▶ [THE TASK]: Please output every entry below precisely as written.

▶ [DATA EXTRACT]:
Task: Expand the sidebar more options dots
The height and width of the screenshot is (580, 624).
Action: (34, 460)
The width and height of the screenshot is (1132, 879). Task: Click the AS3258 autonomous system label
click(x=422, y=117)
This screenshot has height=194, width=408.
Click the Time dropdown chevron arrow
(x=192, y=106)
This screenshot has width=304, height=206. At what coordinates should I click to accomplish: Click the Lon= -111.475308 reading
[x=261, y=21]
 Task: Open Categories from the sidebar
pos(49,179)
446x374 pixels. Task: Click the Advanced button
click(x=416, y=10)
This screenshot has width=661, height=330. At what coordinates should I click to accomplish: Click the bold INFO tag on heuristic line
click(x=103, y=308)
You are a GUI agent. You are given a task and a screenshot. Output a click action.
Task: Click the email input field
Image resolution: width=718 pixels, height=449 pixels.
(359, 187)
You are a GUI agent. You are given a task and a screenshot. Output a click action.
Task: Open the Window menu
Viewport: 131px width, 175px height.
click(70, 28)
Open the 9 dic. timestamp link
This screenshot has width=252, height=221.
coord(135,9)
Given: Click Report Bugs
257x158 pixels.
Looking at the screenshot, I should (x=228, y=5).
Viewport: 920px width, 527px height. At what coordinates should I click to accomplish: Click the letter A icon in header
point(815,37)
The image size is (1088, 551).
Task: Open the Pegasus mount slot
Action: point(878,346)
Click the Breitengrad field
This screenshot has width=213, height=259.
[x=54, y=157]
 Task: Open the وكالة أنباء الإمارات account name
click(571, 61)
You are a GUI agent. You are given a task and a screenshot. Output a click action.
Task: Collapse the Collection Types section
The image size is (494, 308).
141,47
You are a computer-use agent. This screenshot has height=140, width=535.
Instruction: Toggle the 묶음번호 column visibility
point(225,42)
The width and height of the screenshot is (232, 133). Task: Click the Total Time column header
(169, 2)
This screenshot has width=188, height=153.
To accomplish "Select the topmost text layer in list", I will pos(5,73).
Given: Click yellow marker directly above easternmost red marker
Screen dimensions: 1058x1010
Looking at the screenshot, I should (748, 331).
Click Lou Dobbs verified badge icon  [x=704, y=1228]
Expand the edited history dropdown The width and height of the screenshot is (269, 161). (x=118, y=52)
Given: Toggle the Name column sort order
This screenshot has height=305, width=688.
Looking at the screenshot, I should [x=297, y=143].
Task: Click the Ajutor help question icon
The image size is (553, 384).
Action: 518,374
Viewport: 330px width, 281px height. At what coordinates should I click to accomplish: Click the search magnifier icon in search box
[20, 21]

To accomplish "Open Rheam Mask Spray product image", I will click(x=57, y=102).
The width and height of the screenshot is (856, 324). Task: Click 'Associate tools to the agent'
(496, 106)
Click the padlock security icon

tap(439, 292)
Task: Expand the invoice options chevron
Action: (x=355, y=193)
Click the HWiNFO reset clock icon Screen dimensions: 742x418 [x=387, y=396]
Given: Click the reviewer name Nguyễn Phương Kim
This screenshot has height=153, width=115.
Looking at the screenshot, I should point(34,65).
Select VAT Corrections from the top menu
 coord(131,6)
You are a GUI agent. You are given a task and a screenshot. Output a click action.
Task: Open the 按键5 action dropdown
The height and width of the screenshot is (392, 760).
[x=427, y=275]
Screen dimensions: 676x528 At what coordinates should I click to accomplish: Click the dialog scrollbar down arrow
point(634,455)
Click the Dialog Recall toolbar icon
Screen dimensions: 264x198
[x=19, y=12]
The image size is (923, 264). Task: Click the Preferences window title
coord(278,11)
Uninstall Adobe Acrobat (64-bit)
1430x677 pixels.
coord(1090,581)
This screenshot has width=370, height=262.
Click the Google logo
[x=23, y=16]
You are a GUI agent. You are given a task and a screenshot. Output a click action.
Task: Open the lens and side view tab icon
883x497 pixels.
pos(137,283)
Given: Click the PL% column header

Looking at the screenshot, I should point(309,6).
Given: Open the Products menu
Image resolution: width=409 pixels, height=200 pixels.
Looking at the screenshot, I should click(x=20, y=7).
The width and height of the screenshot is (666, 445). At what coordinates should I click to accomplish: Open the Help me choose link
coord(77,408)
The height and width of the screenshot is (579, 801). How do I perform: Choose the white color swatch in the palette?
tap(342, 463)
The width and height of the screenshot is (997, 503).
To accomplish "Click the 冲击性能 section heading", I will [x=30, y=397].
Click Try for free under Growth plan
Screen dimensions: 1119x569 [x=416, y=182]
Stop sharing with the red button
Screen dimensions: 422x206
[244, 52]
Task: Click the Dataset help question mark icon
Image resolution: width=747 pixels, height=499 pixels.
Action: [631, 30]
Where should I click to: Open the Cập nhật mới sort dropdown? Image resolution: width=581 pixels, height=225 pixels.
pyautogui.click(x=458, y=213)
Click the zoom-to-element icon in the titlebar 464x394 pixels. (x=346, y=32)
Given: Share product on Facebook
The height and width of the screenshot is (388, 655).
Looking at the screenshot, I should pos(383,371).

▶ [FINISHED EXERCISE]:
Task: Expand the sidebar more options dots
The height and width of the screenshot is (580, 624).
Action: (34, 460)
The width and height of the screenshot is (1132, 879). Task: Click the AS3258 autonomous system label
click(x=422, y=117)
This screenshot has height=194, width=408.
Click the Time dropdown chevron arrow
(x=192, y=106)
This screenshot has width=304, height=206. At what coordinates should I click to accomplish: Click the Lon= -111.475308 reading
[x=261, y=21]
 Task: Open Categories from the sidebar
pos(49,179)
446x374 pixels. Task: Click the Advanced button
click(x=416, y=10)
This screenshot has width=661, height=330. At what coordinates should I click to accomplish: Click the bold INFO tag on heuristic line
click(x=103, y=308)
You are a GUI agent. You are given a task and a screenshot. Output a click action.
Task: Click the email input field
Image resolution: width=718 pixels, height=449 pixels.
(359, 187)
You are a GUI agent. You are given a task and a screenshot. Output a click action.
Task: Open the Window menu
Viewport: 131px width, 175px height.
click(70, 28)
Open the 9 dic. timestamp link
This screenshot has width=252, height=221.
coord(135,9)
Given: Click Report Bugs
257x158 pixels.
Looking at the screenshot, I should (x=228, y=5).
Viewport: 920px width, 527px height. At what coordinates should I click to accomplish: Click the letter A icon in header
point(815,37)
The image size is (1088, 551).
Task: Open the Pegasus mount slot
Action: point(878,346)
Click the Breitengrad field
This screenshot has width=213, height=259.
[x=54, y=157]
 Task: Open the وكالة أنباء الإمارات account name
click(571, 61)
You are a GUI agent. You are given a task and a screenshot. Output a click action.
Task: Collapse the Collection Types section
The image size is (494, 308).
141,47
You are a computer-use agent. This screenshot has height=140, width=535.
Instruction: Toggle the 묶음번호 column visibility
point(225,42)
The width and height of the screenshot is (232, 133). Task: Click the Total Time column header
(169, 2)
This screenshot has width=188, height=153.
To accomplish "Select the topmost text layer in list", I will pos(5,73).
Given: Click yellow marker directly above easternmost red marker
Screen dimensions: 1058x1010
Looking at the screenshot, I should (748, 331).
Click Lou Dobbs verified badge icon  [x=704, y=1228]
Expand the edited history dropdown The width and height of the screenshot is (269, 161). (x=118, y=52)
Given: Toggle the Name column sort order
This screenshot has height=305, width=688.
Looking at the screenshot, I should [x=297, y=143].
Task: Click the Ajutor help question icon
The image size is (553, 384).
Action: 518,374
Viewport: 330px width, 281px height. At what coordinates should I click to accomplish: Click the search magnifier icon in search box
[20, 21]

To accomplish "Open Rheam Mask Spray product image", I will click(x=57, y=102).
The width and height of the screenshot is (856, 324). Task: Click 'Associate tools to the agent'
(496, 106)
Click the padlock security icon

tap(439, 292)
Task: Expand the invoice options chevron
Action: (x=355, y=193)
Click the HWiNFO reset clock icon Screen dimensions: 742x418 [x=387, y=396]
Given: Click the reviewer name Nguyễn Phương Kim
This screenshot has height=153, width=115.
Looking at the screenshot, I should point(34,65).
Select VAT Corrections from the top menu
 coord(131,6)
You are a GUI agent. You are given a task and a screenshot. Output a click action.
Task: Open the 按键5 action dropdown
The height and width of the screenshot is (392, 760).
[x=427, y=275]
Screen dimensions: 676x528 At what coordinates should I click to accomplish: Click the dialog scrollbar down arrow
point(634,455)
Click the Dialog Recall toolbar icon
Screen dimensions: 264x198
[x=19, y=12]
The image size is (923, 264). Task: Click the Preferences window title
coord(278,11)
Uninstall Adobe Acrobat (64-bit)
1430x677 pixels.
coord(1090,581)
This screenshot has width=370, height=262.
Click the Google logo
[x=23, y=16]
You are a GUI agent. You are given a task and a screenshot. Output a click action.
Task: Open the lens and side view tab icon
883x497 pixels.
pos(137,283)
Given: Click the PL% column header

Looking at the screenshot, I should point(309,6).
Given: Open the Products menu
Image resolution: width=409 pixels, height=200 pixels.
Looking at the screenshot, I should click(x=20, y=7).
The width and height of the screenshot is (666, 445). At what coordinates should I click to accomplish: Open the Help me choose link
coord(77,408)
The height and width of the screenshot is (579, 801). How do I perform: Choose the white color swatch in the palette?
tap(342, 463)
The width and height of the screenshot is (997, 503).
To accomplish "Click the 冲击性能 section heading", I will [x=30, y=397].
Click Try for free under Growth plan
Screen dimensions: 1119x569 [x=416, y=182]
Stop sharing with the red button
Screen dimensions: 422x206
[244, 52]
Task: Click the Dataset help question mark icon
Image resolution: width=747 pixels, height=499 pixels.
Action: [631, 30]
Where should I click to: Open the Cập nhật mới sort dropdown? Image resolution: width=581 pixels, height=225 pixels.
pyautogui.click(x=458, y=213)
Click the zoom-to-element icon in the titlebar 464x394 pixels. (x=346, y=32)
Given: Share product on Facebook
The height and width of the screenshot is (388, 655).
Looking at the screenshot, I should pos(383,371).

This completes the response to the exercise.